Of all our complex and powerful emotions, anger remains the most misunderstood. Whereas love is regarded as beautiful and enhancing, anger is considered ugly and degrading. However, if we can separate anger from aggression, then we can express our annoyance, indignation or outrage, without trying to crush or humiliate our adversary in the process. Anger is a response to frustration, unfairness or invasion and can be communicated without attacking another, whereas aggression is rooted in anxiety and fear and always focuses on a target, with an aim of self-protection and 'being right'
The first steps to assertive behaviour are recognition, acknowledgement and verbal expression. This is because until there is acceptance of a feeling, whatever it is, the battle will continue between the body, (which attempts to release the feeling), and the head (which has learned to keep everything battened down). The greater the pressure for the feeling to be released, the greater the counter-effort of the head to control and prevent expression. All this leads to increased tension and results in either an avalanche of exploding emotions, or subsidence where we succumb to all sorts of illnesses and mental exhaustion. But self-disclosure can act in an extraordinary way here, to allow the mouth to articulate feelings and form a meeting point between the battling head and body. The head and body start to act together, with the head finding language to translate the physical sensations of the emotion, thus easing the conflict.
So to put simply, saying our stuff, one way or another, is the route to bringing the person we are on the inside and the one we are on the outside closer together, causing increased self-esteem. Be mindful though, because there's saying your stuff, and then there's saying your stuff – so to do this well, here are a few tips:
1) Identify your feelings and if you are at boiling point, take time and action to allow the heat (aggression) to come out, before you try to communicate your thoughts and wishes to another. (Ooops! I have to work on this one!)
2) Express your feelings as calmly as possible, being clear, specific and factual, whilst appropriately matching what you say to the level of what you feel.
3) Describe the reason for your feelings without blaming or shaming.

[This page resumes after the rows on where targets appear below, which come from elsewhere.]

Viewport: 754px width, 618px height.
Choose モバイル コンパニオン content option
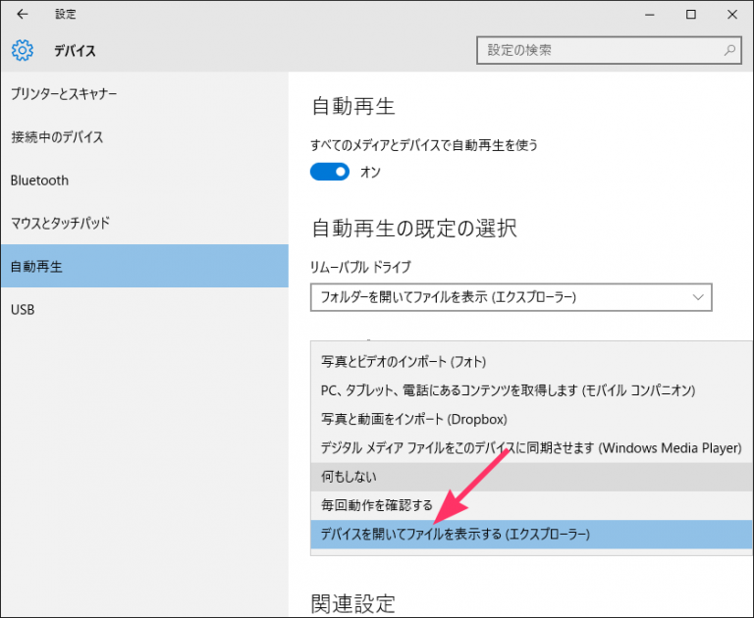pyautogui.click(x=508, y=390)
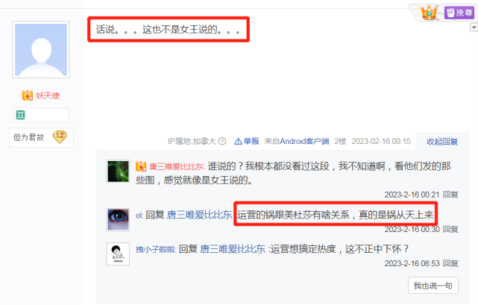
Task: Open user profile link 妖天使
Action: [x=48, y=95]
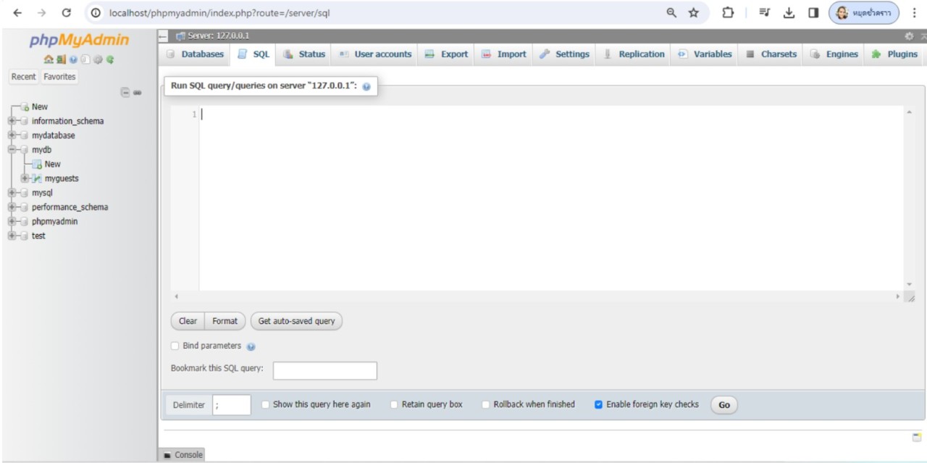Image resolution: width=927 pixels, height=463 pixels.
Task: Open page settings gear at top right
Action: [909, 36]
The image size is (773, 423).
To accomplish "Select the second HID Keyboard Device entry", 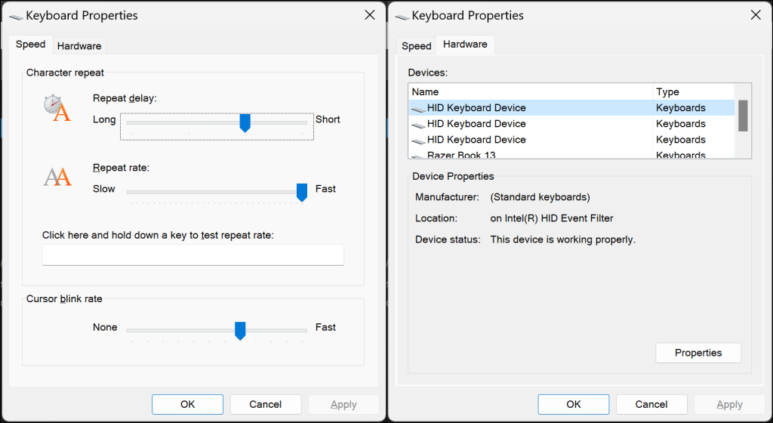I will pos(476,124).
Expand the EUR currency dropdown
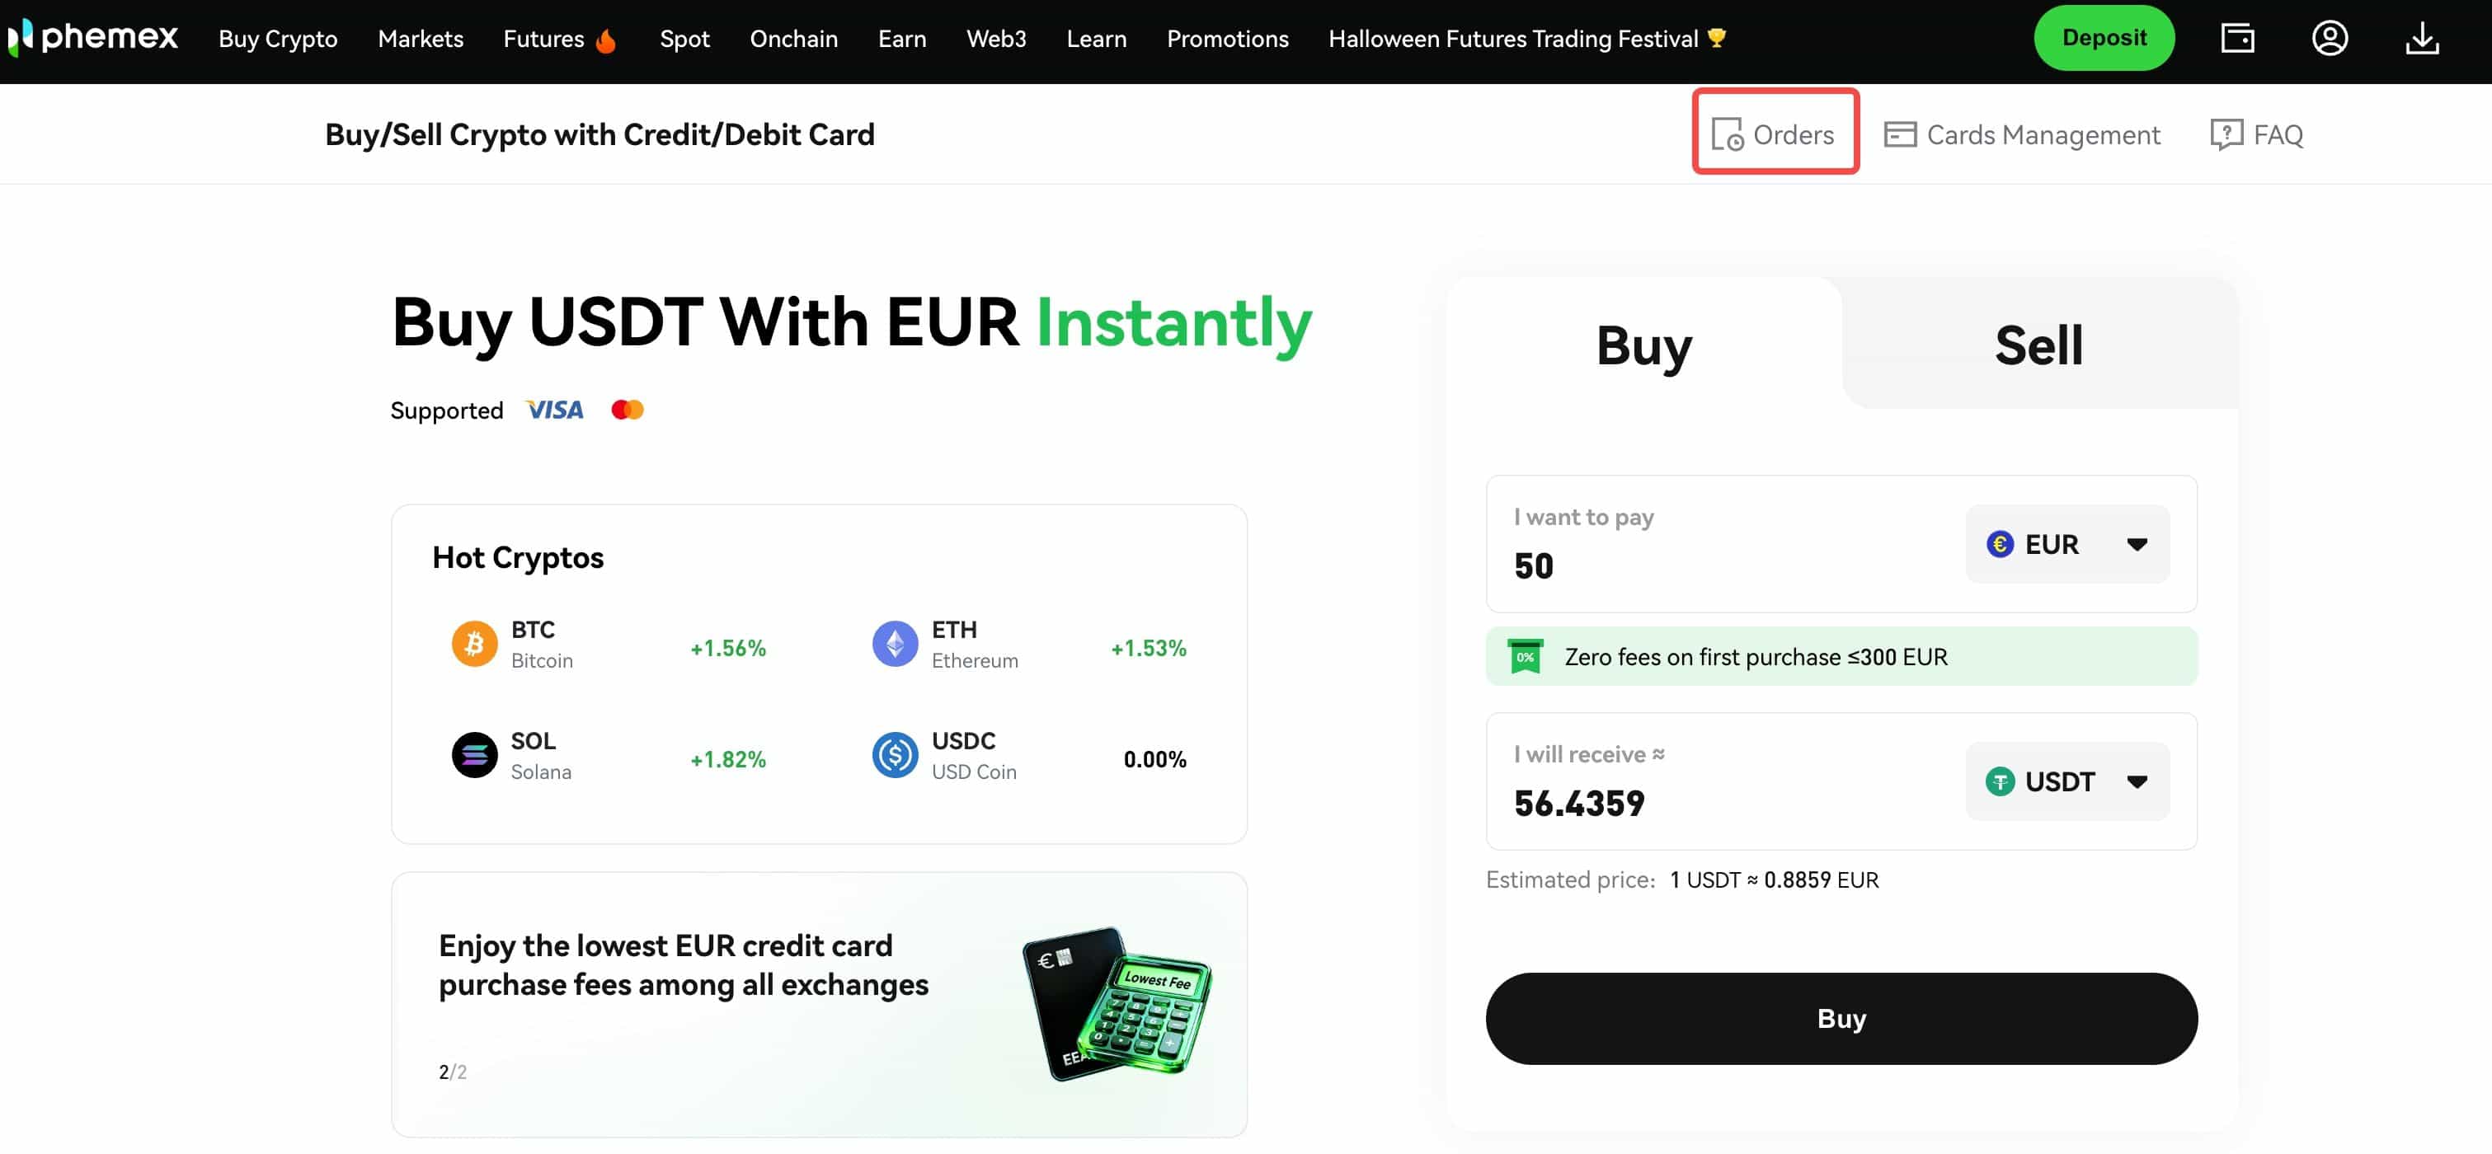The height and width of the screenshot is (1154, 2492). (2067, 545)
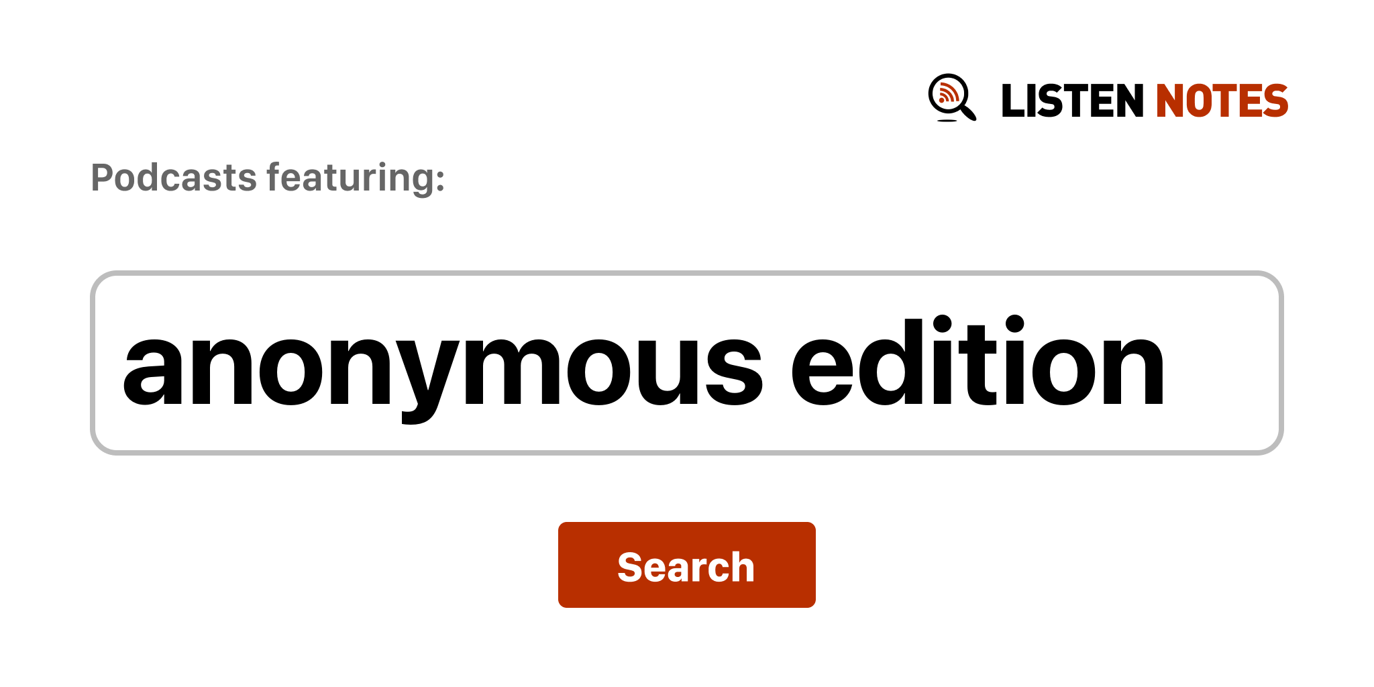
Task: Click the word featuring: in the gray label
Action: click(x=356, y=178)
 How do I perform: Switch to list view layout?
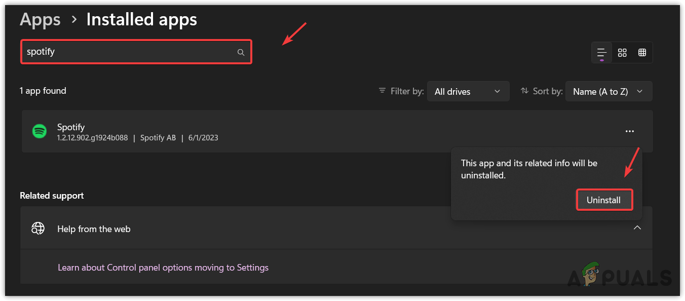tap(602, 52)
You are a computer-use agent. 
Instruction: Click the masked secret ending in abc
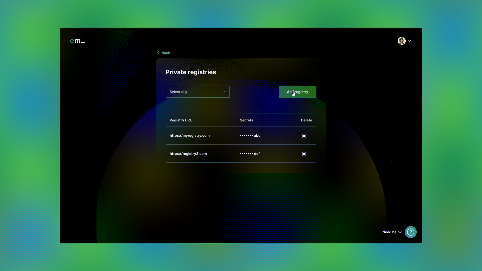coord(250,136)
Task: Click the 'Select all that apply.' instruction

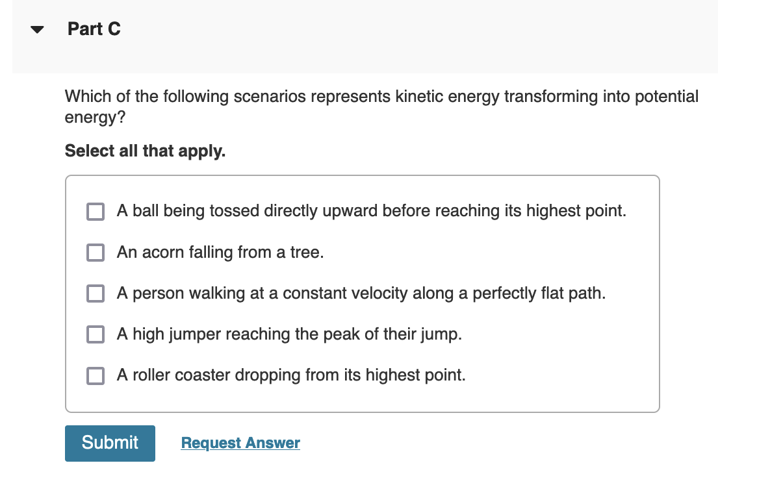Action: click(x=146, y=151)
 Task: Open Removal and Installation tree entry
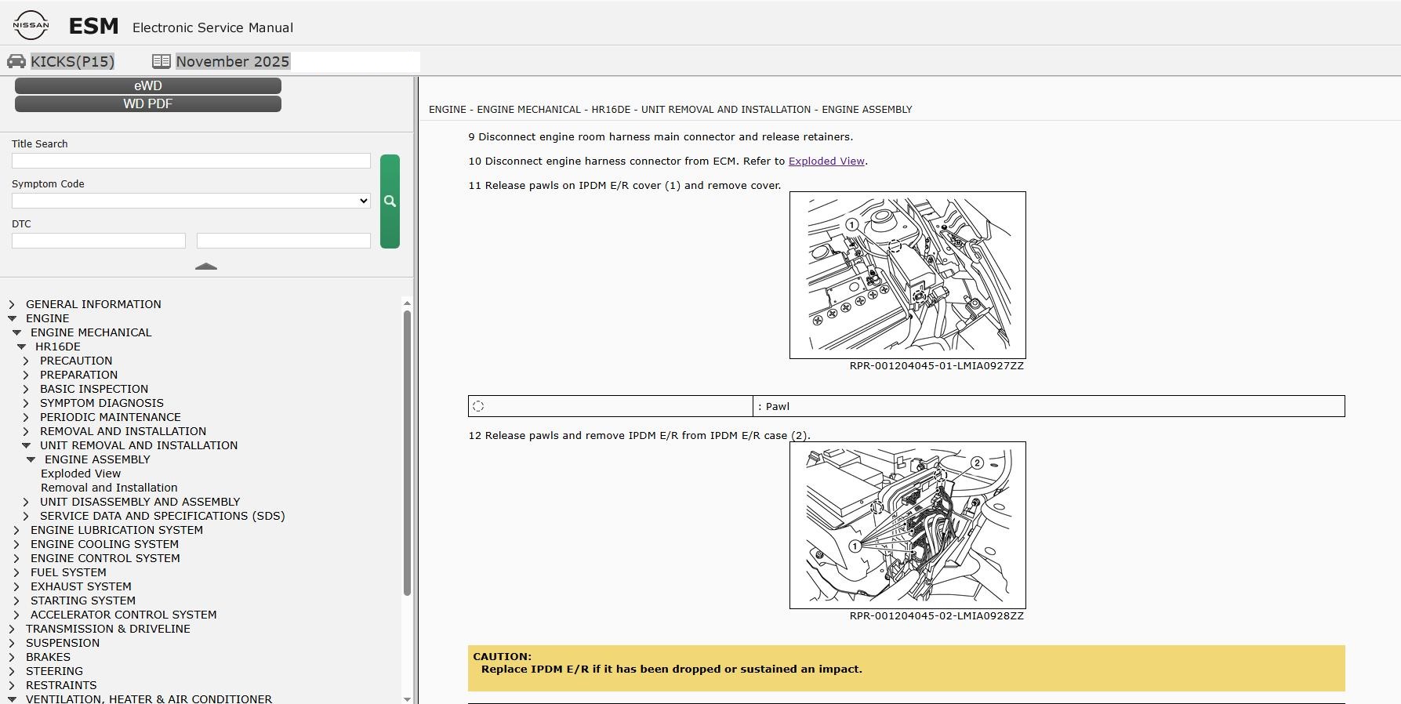click(x=109, y=488)
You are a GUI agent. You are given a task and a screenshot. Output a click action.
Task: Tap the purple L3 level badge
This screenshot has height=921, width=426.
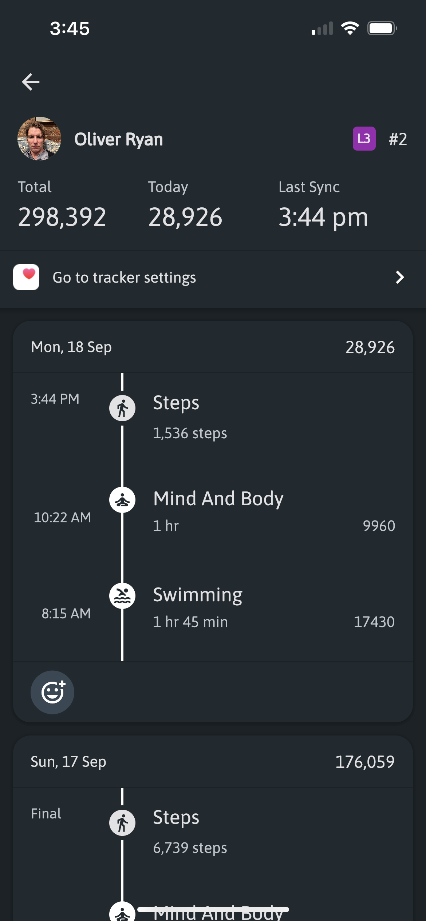364,139
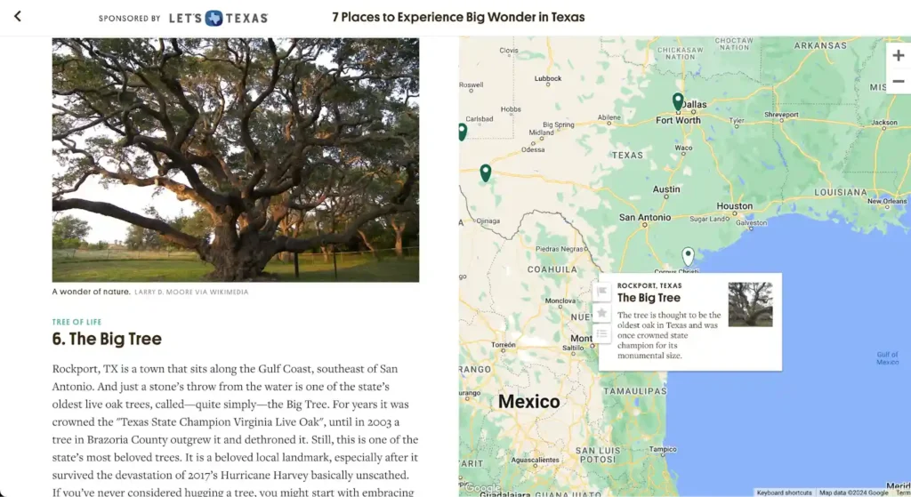Click the flag icon beside the popup
The image size is (911, 497).
(602, 291)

4) Request a change - be specific here......ie. 'I am requesting that in our future conversations you speak to me in a respectful manner.'
Personally, I would think a consequence for 'no change' should be considered as a step 5......ie. 'If you simply can't stop speaking to me in a derogatory way, I will no longer be able to visit you.' This could either be communicated, or just acted upon if your request is not met.
Make sure, that you listen to the other person, respectfully hearing what they have to say – that way you don’t lose ground if you have misinterpreted what may actually turn out to be a benign situation, or make an enemy out of someone who is simply misguided and prepared to be better informed.
Obviously achieving this takes practice, and often in our ordinary everyday situations we have a chance to be more honest with ourselves and others, whether it just saying a polite ‘no’ to a request that we don’t really want to fulfil, explaining how we feel when the workload is not shared equally, or simply withdrawing from being carried along by public holiday hype, just because it’s the expected way to behave.
I watch people with great respect who have mastered the art of diffusing a volatile situation simply by how they handle themselves, making their thoughts known, without being forceful or accusational, but calmly, confidently and…… well …..assertively. I confess I have quite a way to go on this front, but hopefully my little moxie moments are steps in the right direction.